Even more interestingly, some applications, like the open-source Mrmr and Control (whose development, unfortunately, don't seem to be very active nowadays) come with support for dynamic configuration and scripting, so your game or tool can send messages to change the layout of the controller, which basically ends up to be a remote, programmable GUI - per se an awesome thing to have. Control is essentially a HTML5/JS GUI connected to OSC, with OSC able to feedback into the JS to manipulate the GUI remotely!

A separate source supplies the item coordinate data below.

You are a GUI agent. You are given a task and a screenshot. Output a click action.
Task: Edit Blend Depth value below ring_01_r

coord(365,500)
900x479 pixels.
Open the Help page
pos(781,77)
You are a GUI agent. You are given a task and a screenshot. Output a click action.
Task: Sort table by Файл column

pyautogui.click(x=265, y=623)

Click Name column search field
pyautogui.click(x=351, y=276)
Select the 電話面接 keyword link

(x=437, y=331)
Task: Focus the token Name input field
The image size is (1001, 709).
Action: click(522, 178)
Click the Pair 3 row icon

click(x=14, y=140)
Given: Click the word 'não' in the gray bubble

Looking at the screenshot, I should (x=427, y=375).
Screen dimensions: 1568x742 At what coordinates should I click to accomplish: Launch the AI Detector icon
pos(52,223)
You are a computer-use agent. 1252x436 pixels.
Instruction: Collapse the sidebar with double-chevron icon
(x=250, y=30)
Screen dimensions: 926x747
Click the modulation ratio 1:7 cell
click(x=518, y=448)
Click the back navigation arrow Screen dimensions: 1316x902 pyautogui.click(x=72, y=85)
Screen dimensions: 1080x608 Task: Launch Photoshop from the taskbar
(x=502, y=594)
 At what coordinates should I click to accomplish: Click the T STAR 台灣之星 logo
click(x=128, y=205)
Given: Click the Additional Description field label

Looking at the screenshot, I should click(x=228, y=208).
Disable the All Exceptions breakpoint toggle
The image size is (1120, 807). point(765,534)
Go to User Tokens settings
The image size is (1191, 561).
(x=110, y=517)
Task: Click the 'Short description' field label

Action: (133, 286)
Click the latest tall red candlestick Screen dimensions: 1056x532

Image from the TouchOSC website |
Now of course, all of this could be easily done even in whatever custom tuning environment you already have, in the end, nothing of this is rocket science, remote displays for GUIs existed twenty years ago, and probably you already have a decent collection of widgets, maybe some good colour pickers, some axis/angle selectors, sliders and so on.
The game-changer here in my mind is the multitouch support though, which enables a category of manipulators impossible on a PC alone.
Also once you support OSC, you automatically will be able to use any kind of OSC device, driver, or aggregator. A joystick as input? A webcam? Sound? Wiimote? A sequencer (see this, it's pretty crazy)? Custom hardware? You name an input method and there is probably a Midi or Osc interface for it, and pretty much any programming language will have bindings, and most libraries for creative coding, like the multiplatform OpenFrameworks.
Hardware is surprisingly not too expensive either, you can get something basic like a Korg Nanocontrol for sixty bucks, and even fancier interfaces like the QuNeo, retail for around two hundred. A fun world.